**BRANO CITATO**.
────────────────

Le case, sia dei early self- help cousig che quelle dei unauthorised housing, vennero costruite con lo stesso materiale inadeguato, per esempio mattoni di fango, cartone, lamiera, paglia per il tetto.
La differenza principale tra i due tipi di insediamenti era che in quelli non autorizzati mancavano i servizi municipali come l’acqua potabile, la raccolta dei rifiuti, le scuole, le cliniche, l’elettricità ed erano generalmente più affollati. Con la crescita della popolazione aumentarono i disagi perché la mancanza di servizi rendeva le persone soggette a malattie respiratorie e intestinali e questo significava perdita di posti di lavoro o riduzione del salario.
Dopo l’indipendenza, che lo Zambia ottenne il 24 ottobre 1964, queste aree periferiche diventarono sempre più estese e affollate. Molti proprietari terrieri bianchi lasciarono il paese e questo ha significato per i residenti non dover pagare un affitto e per i lavoratori immigrati in città una preferenza per questo tipo di alloggio.
Nel 1974 l’“Improvement Areas Act” dichiarò le aree sottosviluppate come aree da migliorare: questo le rese automaticamente legali e significò per i residenti poter migliorare gradualmente le proprie case. Questo processo venne chiamato “upgrading” e prevedeva la fornitura di servizi come l’accesso all’acqua, la costruzione di strade e scuole. Il miglioramento delle case era compito dei proprietari che non avevano standard rigidi per la costruzione perché in questo modo i lavori per lo sviluppo edilizio erano per loro accessibili, dato il loro alto livello di povertà. Di fatto, questo approccio cementò la bassa qualità delle abitazioni.
Le prime aree che conobbero un miglioramento grazie all’introduzione di servizi come acqua, scuole e strade furono Chawama e George compound. L’intervento fu realizzato tra il 1975 e il 1982, grazie ai fondi concessi dalla Banca Mondiale e altre organizzazioni.
I compound di Bauleni e di Kamanga furono “upgrated” negli anni ’90, grazie al supporto della Human Settlements of Zambia, un’organizzazione non governativa locale, in collaborazione con il World Food Programme e altre ONG internazionali. Il processo di miglioramento di Bauleni fu innovativo perché l’obiettivo delle agenzie coinvolte era quello dell’empowerment, ossia del “dare potere” agli abitanti del compound, lavorando attraverso la mobilitazione dei residenti per il miglioramento ambientale e delle condizioni di vita.
Nel 1992 il paese venne colpito da una pesante crisi dovuta al fallimento del raccolto del grano e questo spostò l’attenzione del World Food Programme verso questa emergenza nazionale. Quando nel 1996 l’emergenza terminò, gli abitanti di Bauleni non erano più disposti a essere coinvolti nel miglioramento delle strutture della comunità su base volontaria.
Secondo Mulenga, attualmente il 60- 70% della popolazione urbana di Lusaka vive negli slums.

────────────────

Dati raccolti
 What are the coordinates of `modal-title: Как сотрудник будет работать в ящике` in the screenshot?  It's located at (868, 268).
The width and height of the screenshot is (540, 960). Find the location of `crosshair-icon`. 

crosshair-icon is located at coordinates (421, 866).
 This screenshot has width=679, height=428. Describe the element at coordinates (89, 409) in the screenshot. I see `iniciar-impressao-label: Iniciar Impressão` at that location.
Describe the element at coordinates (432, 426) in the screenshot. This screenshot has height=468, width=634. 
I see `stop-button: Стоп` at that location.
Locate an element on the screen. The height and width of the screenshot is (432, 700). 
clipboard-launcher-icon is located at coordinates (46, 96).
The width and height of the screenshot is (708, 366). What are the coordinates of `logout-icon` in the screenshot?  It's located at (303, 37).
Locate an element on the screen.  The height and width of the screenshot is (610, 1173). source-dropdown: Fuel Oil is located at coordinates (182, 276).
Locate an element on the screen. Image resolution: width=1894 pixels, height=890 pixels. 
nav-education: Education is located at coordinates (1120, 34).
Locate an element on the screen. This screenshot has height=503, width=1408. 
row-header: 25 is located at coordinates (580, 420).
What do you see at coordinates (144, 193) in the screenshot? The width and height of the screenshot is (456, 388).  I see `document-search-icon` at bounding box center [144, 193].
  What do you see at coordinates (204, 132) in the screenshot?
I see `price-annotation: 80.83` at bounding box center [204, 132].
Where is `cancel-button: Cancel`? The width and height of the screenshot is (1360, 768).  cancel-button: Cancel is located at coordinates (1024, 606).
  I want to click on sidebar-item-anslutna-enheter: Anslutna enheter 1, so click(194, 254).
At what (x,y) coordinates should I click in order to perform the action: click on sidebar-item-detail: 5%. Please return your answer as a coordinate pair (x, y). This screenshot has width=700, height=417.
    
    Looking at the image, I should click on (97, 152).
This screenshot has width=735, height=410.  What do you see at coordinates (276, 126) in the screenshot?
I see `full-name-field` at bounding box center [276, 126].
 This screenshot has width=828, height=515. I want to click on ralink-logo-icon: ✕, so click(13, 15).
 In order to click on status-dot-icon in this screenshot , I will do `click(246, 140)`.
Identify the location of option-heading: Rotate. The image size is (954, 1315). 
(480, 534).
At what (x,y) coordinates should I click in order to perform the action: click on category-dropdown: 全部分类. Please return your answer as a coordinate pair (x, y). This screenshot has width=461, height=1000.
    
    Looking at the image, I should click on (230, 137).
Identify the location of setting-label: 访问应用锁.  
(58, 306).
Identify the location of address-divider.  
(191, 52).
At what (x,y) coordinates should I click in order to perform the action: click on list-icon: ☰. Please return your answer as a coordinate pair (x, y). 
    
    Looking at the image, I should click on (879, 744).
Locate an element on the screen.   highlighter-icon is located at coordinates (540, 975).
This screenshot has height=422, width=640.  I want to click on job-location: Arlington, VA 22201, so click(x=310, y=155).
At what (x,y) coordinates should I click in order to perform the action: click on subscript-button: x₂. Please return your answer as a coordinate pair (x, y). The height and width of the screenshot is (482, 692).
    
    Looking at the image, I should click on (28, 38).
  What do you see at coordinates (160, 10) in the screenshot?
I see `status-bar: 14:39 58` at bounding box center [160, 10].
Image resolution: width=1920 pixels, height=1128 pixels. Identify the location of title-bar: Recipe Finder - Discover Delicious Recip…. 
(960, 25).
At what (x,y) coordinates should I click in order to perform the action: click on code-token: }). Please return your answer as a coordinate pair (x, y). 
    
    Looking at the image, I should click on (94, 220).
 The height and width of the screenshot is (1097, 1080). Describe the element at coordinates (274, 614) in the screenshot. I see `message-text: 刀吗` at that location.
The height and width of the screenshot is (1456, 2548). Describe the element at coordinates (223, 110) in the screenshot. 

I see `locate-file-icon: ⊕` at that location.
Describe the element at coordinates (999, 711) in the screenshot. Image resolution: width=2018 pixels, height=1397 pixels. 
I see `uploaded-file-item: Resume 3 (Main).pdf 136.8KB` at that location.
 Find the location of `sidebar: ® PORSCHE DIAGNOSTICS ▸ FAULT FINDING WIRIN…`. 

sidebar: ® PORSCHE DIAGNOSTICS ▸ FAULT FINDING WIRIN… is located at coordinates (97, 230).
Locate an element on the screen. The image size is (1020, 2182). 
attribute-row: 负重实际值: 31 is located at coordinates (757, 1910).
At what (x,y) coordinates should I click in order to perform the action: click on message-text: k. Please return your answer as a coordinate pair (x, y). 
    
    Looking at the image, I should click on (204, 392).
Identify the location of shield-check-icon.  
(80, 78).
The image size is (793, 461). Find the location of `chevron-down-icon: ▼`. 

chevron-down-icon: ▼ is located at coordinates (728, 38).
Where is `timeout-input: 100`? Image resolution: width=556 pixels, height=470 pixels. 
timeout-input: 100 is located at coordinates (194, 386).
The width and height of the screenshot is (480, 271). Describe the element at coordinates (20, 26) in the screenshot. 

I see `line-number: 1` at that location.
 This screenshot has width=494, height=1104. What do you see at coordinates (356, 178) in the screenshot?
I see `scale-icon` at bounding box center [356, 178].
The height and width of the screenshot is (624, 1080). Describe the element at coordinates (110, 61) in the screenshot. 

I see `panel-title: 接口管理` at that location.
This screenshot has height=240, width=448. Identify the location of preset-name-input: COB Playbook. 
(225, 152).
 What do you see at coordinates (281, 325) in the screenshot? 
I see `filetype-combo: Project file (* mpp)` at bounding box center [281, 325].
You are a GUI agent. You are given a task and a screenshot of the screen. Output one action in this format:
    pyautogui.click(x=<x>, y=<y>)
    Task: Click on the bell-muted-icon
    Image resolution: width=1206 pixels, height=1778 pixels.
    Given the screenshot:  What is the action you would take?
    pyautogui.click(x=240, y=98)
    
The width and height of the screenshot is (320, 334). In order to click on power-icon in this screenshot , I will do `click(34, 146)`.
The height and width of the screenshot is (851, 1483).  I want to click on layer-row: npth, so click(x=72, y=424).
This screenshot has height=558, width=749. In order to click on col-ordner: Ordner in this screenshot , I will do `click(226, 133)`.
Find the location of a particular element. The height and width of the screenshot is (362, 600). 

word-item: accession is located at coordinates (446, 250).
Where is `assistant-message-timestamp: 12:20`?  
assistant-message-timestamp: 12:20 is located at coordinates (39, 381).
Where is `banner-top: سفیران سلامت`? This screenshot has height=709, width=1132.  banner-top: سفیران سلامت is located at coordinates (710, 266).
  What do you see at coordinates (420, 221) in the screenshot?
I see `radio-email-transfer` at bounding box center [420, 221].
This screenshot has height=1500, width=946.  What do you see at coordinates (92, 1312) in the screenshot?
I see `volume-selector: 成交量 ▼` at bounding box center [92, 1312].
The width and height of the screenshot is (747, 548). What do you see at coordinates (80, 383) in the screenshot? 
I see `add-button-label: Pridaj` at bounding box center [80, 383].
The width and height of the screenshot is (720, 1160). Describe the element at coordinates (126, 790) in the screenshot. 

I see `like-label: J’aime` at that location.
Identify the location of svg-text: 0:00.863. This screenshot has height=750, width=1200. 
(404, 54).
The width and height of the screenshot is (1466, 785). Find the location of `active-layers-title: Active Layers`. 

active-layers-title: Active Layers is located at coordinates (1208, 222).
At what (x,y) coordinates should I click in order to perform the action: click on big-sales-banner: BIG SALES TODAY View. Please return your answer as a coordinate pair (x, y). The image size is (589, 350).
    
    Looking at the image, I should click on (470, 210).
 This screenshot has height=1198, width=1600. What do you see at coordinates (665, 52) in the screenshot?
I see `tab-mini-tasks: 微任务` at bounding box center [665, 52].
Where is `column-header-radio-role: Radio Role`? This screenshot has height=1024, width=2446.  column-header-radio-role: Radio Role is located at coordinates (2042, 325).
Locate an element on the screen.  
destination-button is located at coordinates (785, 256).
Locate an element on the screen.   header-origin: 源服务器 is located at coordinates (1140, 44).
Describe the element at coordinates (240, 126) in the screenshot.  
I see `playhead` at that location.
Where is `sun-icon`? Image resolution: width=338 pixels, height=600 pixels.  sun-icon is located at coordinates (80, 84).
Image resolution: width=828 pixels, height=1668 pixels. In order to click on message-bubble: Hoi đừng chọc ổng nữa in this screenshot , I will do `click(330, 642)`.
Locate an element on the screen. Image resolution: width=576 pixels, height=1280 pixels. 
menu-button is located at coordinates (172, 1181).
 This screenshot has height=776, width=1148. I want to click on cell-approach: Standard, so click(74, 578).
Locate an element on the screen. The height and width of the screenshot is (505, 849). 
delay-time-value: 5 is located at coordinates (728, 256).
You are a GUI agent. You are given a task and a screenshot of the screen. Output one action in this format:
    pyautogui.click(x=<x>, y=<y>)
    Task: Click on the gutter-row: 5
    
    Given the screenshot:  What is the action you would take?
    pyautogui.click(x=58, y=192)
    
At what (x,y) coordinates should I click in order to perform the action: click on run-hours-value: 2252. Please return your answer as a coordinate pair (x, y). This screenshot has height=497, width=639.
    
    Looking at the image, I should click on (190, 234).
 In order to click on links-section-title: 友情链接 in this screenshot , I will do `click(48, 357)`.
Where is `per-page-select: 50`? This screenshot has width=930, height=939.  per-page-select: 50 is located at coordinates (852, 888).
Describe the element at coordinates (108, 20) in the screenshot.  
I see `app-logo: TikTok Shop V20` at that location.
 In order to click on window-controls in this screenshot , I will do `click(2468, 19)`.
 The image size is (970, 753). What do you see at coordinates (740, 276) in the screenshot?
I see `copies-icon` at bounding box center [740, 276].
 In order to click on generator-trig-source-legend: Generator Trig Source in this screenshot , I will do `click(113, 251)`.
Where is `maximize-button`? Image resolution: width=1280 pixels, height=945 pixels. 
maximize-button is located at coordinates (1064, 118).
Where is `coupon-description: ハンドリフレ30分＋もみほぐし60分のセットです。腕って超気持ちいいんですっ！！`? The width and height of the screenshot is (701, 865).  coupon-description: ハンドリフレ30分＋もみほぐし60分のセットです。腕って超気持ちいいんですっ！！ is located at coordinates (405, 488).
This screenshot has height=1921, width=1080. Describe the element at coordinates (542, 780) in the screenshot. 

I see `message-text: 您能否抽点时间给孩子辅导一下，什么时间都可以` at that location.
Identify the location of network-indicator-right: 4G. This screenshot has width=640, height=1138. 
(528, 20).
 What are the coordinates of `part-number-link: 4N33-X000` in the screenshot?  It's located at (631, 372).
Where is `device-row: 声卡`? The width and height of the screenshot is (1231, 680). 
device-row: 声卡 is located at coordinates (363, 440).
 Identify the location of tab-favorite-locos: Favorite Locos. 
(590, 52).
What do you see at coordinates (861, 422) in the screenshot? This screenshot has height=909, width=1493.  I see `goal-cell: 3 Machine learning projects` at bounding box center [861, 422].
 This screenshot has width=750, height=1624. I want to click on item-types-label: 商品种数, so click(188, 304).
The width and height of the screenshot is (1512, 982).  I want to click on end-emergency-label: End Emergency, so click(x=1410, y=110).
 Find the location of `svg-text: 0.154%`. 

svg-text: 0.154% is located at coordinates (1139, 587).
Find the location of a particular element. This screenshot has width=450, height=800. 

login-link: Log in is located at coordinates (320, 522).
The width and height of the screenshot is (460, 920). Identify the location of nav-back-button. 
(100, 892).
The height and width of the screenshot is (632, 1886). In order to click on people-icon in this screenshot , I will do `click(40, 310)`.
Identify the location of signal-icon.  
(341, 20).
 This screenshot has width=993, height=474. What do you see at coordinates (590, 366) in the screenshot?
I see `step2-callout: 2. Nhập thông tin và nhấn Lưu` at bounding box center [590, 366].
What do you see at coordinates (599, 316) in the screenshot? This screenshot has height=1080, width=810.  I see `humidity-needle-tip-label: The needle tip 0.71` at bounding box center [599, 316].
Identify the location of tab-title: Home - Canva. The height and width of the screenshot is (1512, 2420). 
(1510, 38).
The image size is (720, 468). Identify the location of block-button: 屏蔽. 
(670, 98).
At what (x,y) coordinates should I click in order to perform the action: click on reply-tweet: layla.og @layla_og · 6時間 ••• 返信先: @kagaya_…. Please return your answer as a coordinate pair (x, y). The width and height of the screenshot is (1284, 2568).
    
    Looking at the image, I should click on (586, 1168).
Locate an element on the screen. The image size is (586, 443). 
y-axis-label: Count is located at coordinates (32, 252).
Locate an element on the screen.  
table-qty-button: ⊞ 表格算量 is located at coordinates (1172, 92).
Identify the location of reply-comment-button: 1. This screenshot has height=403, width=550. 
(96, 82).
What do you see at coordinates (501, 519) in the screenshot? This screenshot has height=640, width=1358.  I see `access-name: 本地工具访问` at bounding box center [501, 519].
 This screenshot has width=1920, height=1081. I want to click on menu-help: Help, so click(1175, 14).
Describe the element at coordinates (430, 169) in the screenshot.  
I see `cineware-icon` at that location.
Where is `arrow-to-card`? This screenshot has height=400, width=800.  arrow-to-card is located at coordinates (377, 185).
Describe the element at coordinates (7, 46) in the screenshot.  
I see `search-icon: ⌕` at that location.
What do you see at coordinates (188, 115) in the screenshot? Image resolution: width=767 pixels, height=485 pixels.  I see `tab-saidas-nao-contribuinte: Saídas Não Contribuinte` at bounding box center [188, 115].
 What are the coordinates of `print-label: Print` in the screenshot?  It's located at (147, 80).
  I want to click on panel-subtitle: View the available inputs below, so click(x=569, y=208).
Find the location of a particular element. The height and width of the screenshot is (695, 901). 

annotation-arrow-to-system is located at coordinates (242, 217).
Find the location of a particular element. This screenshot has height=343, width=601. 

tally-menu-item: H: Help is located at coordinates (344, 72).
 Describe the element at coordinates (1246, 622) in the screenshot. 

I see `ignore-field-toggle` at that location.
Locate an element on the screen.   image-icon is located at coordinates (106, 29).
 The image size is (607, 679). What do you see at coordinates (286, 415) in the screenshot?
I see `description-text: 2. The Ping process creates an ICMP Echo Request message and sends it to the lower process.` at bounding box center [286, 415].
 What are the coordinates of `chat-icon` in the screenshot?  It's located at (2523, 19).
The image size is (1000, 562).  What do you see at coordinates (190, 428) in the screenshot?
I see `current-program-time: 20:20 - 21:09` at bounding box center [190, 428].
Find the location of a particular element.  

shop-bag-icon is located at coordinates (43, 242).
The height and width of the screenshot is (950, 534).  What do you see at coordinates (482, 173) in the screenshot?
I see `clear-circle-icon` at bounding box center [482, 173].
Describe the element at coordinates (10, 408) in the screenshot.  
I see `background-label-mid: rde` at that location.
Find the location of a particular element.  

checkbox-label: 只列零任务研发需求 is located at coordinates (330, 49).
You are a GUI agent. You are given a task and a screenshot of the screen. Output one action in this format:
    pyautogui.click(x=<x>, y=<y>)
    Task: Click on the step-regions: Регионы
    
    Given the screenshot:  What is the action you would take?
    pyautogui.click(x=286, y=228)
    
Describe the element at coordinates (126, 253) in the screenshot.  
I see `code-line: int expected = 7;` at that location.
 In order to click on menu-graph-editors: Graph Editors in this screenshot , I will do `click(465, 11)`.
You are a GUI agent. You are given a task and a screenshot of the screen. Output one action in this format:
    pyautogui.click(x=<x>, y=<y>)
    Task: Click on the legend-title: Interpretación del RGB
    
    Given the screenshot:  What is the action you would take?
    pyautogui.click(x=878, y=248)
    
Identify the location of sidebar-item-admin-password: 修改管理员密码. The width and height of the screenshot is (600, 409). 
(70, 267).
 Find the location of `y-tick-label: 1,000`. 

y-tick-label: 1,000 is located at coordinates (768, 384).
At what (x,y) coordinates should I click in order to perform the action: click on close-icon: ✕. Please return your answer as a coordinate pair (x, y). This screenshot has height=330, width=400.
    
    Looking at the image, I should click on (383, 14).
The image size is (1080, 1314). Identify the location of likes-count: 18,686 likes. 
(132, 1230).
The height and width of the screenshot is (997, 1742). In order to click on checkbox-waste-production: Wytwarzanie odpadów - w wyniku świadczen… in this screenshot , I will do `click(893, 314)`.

────────────────

**ESERCIZIO**. Trascrivi senza alcuna modifica la parte del brano sulle periferie di Lusaka che comincia con "La differenza principale" e prosegue fino a "riduzione del salario.". Usa soltanto il brano come fonte.

**SOLUZIONE SCRITTA**.
La differenza principale tra i due tipi di insediamenti era che in quelli non autorizzati mancavano i servizi municipali come l’acqua potabile, la raccolta dei rifiuti, le scuole, le cliniche, l’elettricità ed erano generalmente più affollati. Con la crescita della popolazione aumentarono i disagi perché la mancanza di servizi rendeva le persone soggette a malattie respiratorie e intestinali e questo significava perdita di posti di lavoro o riduzione del salario.